Coolidge, by Amity Shlaes. (Should she have titled it The Forgotten Man?) In the end, I found myself more interested in the times in which he lived than in the man himself. For example, immigration restriction really came to the fore during his Presidency. What were the forces that produced it? Was it part of the Progressive era (tied in with eugenics and Prohibition, perhaps), part of a general post-WWI xenophobia (Palmer raids, Ku Klux Klan), or the result of changes in political economy due to urbanization and industrialization? I found myself longing for more context on some of these issues. As it is, the book is long, but that is because she is trying to zero in on Coolidge–what he did and how he thought.
I’ve found Frederick Lewis Allen’s contemporary histories to be very good reads. But a search of his ‘Only Yesterday: An Informal History of the 1920s’ offered little in explanation on the immigration issue beyond:
” Immigration was restricted, being put upon a quota basis, to the satisfaction of labor and the relief of those who felt that the amount of melting being done in the melting-pot was disappointingly small.”

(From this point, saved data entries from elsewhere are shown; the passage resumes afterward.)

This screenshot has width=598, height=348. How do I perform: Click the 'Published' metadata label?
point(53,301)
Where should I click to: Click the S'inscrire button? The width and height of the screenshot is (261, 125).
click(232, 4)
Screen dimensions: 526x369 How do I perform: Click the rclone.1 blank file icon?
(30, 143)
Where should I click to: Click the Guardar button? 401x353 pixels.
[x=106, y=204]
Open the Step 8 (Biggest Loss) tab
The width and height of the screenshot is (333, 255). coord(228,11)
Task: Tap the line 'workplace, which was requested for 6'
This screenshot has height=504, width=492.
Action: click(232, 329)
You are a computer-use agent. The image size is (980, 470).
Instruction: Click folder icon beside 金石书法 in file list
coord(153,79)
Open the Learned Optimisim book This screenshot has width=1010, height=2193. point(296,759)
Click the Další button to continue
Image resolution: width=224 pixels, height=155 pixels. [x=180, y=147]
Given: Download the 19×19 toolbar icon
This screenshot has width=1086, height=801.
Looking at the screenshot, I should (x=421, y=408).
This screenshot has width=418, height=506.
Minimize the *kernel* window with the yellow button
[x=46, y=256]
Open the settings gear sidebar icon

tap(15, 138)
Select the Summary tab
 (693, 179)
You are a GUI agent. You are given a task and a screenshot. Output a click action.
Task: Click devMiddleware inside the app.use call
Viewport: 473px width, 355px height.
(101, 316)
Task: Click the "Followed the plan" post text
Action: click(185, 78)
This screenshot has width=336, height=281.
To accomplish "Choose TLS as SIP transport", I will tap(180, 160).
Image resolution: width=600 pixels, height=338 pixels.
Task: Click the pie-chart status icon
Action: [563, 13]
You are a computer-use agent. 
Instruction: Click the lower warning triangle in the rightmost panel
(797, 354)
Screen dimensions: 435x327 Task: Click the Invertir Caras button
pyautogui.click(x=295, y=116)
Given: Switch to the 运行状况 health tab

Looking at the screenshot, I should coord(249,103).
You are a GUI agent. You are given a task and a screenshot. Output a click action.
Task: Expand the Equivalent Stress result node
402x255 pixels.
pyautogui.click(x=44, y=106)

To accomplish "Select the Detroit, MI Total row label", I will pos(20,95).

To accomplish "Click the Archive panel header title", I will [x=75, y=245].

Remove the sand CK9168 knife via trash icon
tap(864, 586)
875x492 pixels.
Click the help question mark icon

http://xroads.virginia.edu/~hyper/allen/cover.html
I visited the Immigration Museum at Ellis Island last year and one of the exhibits there had a very good history of immigration suggesting that racism against Chinese immigrants was one of the driving factors behind the United States’ first restrictions on immigration. I also found myself wanting to know more and have been looking for recommendations on what is the best book on immigration history.